I Think I'm Having A Baby (1981)

I Think I'm Having A Baby Poster

Laurie is 15 and she thinks she's pregnant. Her boyfriend doesn't care. Her mother doesn't know. Why did it happen? And whom can she turn to?

"I Think I'm Having a Baby" is a drama film that aired on CBS in 1981 as part of the CBS Schoolbreak Special series, targeted at teens. Directed by John Coles, the film sensitively addresses the issue of teen pregnancy. Kathleen Beller and Brian Kerwin play the lead characters in the motion picture, and it likewise includes Michael Bowman, Jonathan Ingham, Raymond Singer, and Ruth Silveira in supporting functions.

Plot Summary
"I Think I'm Having a Baby" focuses on the life of Susan Bowers (Kathleen Beller), a high school trainee who conceives. She battles with her feelings, fears, and the crucial decision about her future while dealing with the reactions of her moms and dads, buddies, school authorities, and partner, Larry (Brian Kerwin).

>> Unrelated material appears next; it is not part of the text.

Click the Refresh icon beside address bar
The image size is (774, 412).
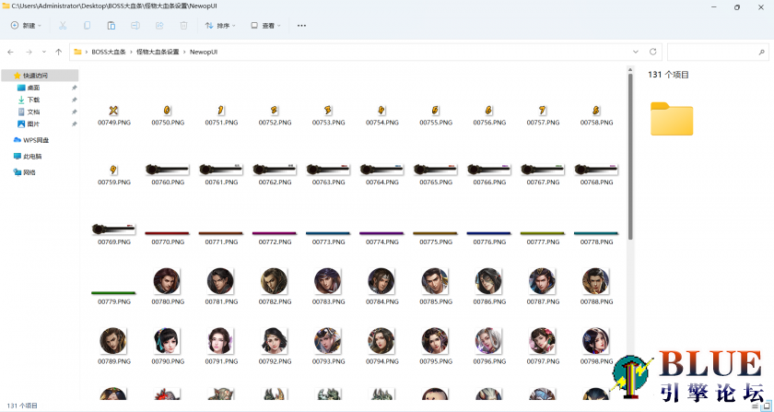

Susan is a top trainee and well related to in her school. When she attends a summertime camp with her boyfriend Larry, they become intimate, resulting in her pregnancy. As she understands the truth of her circumstance, she is overwhelmed with despair and regret and deals with the judgement and stigma that feature teenage pregnancy. She also faces the choice of whether to keep the infant, have an abortion, or put it up for adoption.

The Characters and their Reactions
Each character in the movie has various thoughts about Susan's pregnancy. Larry feels uncertain with the idea of becoming a father at such a young age, yet he wants to support Susan. However, his passion to wed her is not to raise the child responsibly however rather to get away the embarrassment brought by the pregnancy.

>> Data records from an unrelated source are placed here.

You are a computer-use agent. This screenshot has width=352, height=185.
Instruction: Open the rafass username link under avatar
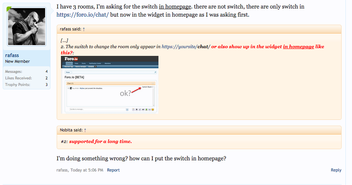coord(13,55)
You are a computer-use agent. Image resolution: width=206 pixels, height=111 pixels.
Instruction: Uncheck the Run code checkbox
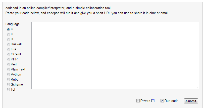162,101
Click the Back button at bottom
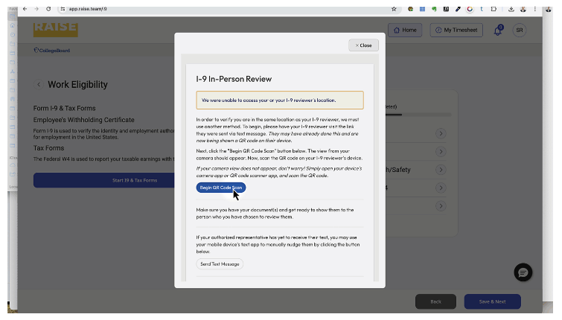 pyautogui.click(x=435, y=301)
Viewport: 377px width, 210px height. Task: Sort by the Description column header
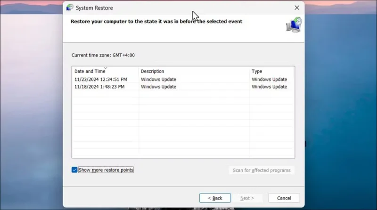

Susan's parents likewise respond differently. Her daddy (Michael Bowman), an overbearing and extremely respected figure in the neighborhood, is more concerned with the embarassment that Susan's pregnancy may give their household. Meanwhile, her mother (Ruth Silveira) shows a more nurturing mindset, though she is initially surprised. Rather of panicking, she talks openly with Susan about her options and supports her daughter's plans for the future.

The Message
The film goes beyond simple storytelling about teenage pregnancy. It leads the audience through the understanding and approval procedure that Susan experiences. The movie illustrates Susan as fully grown and responsible, taking ownership of her actions and striving to make an educated choice about her future. It emphasizes the importance of open interaction and understanding in handling such scenarios.

"I Think I'm Having a Baby" likewise sensitively addresses possible services to teen pregnancies, such as adoption and abortion, and shows the impact on a teenager's aspirations and every day life. It examines the societal pressure and preconception attached to teen pregnancy, and it motivates viewers to see the matter from a compassionate and less judgemental point of view.

"I Think I'm Having a Baby" is an engaging drama that provides a sensitive issue typically glossed over in TV films. It gives a voice to teenage girls who find themselves dealing with unexpected pregnancies and urges society to show empathy to them. The movie represents the necessity of extensive sex education for teens and the value of understanding and psychological assistance from family and friends throughout such circumstances. In spite of being a film from 1981, it continues to stay relatable and pertinent to today's audience.